Since the plants that are considered "herbs" are such a large and varied lot, there are no hard and fast general rules for growing herbs. Shade lovers, such as mint and sweet woodruff, prefer moist, woodland-like settings. Mediterranean herbs, such as lavender and oregano, thrive in full sun, slightly lean soil and toasty warm temperatures. Annual herbs, like basil, chervil, coriander and dill, also prefer full sunshine. But they’ll need a bit more water or they will simply bolt to seed.

How to grow herbs depends on what herbs you are growing.

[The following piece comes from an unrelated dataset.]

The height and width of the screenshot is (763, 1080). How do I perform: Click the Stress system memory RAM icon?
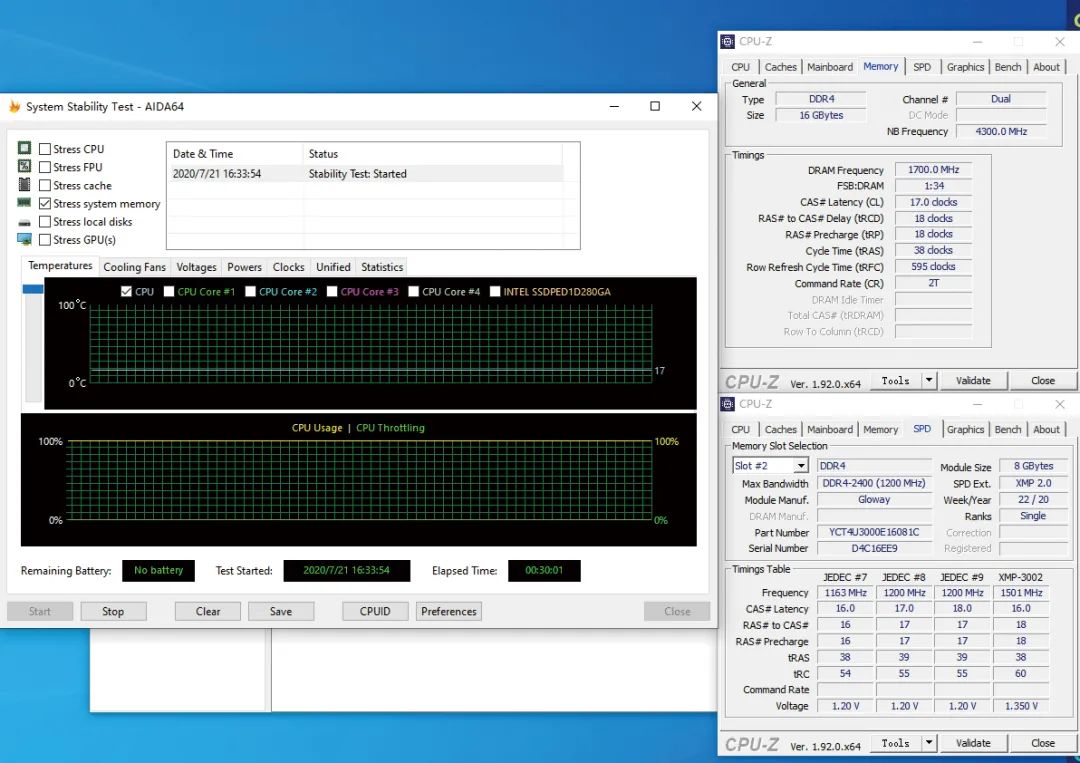pyautogui.click(x=24, y=203)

But with the exception of the handful of shade loving herbs, they all share 3 growing conditions:

  1. Lots of Sunshine: It’s the combination of sun and slightly lean soil that seems to cause the oils, and therefore the fragrance and flavor of the herbs, to intensify. Herbs grown in a rich soil or given an abundance of food will grow lanky and have less scent and taste. However, herbs grown for their flowers should certainly be given plenty of rich soil and water.

  2. Regular Water, But with Good Drainage: Few plants enjoy having their roots in wet or continually damp soil. Wet roots may eventually rot. At the very least, they will weaken the plant and invite disease. This is even more crucial than usual when you plan on using the plants.

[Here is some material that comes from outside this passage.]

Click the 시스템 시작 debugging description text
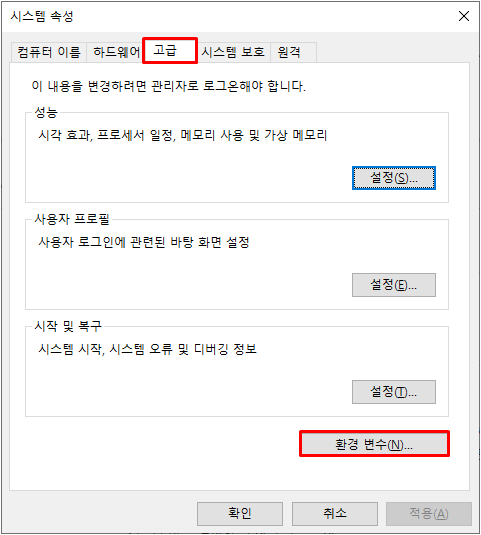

  3. Periodic Trimming and Harvesting, to Keep Them Full: Some gardeners find it very hard to cut any of their plants. They don’t cut flowers to bring indoors and don’t even like to prune overgrown plants. Hopefully you are growing your herbs to use, so pruning and trimming won’t be a problem. If you don’t trim and use your herbs, the plants will grow tall and lanky and annual herbs will go to seed quickly. Even woody perennial herbs like rosemary, lavender and sage, will grow fuller and have less weak, dead wood if pruned at least once a year.

As far as the soil herbs are grown in and supplemental fertilizer, you may have read that herbs should be grown lean - not too much water or food. Many herbs from the Mediterranean area, like rosemary, oregano, thyme and lavender, are drought tolerant and, as mentioned, have more intense scent and flavor if they aren’t given too much fertilizer or too rich a soil. But that doesn’t mean you should starve them or allow them to languish in dry heat.

Successful Herb Growing, Requires:

  • Plant your herbs where they will get full sun (6+ hours) per day.
  • Provide a well-drained soil with a good amount of organic matter.
  • Don’t crowd seedlings and provide room for perennial herbs to spread out.
  • Keep your herb plants tidy and sending out new growth by pinching and using them regularly.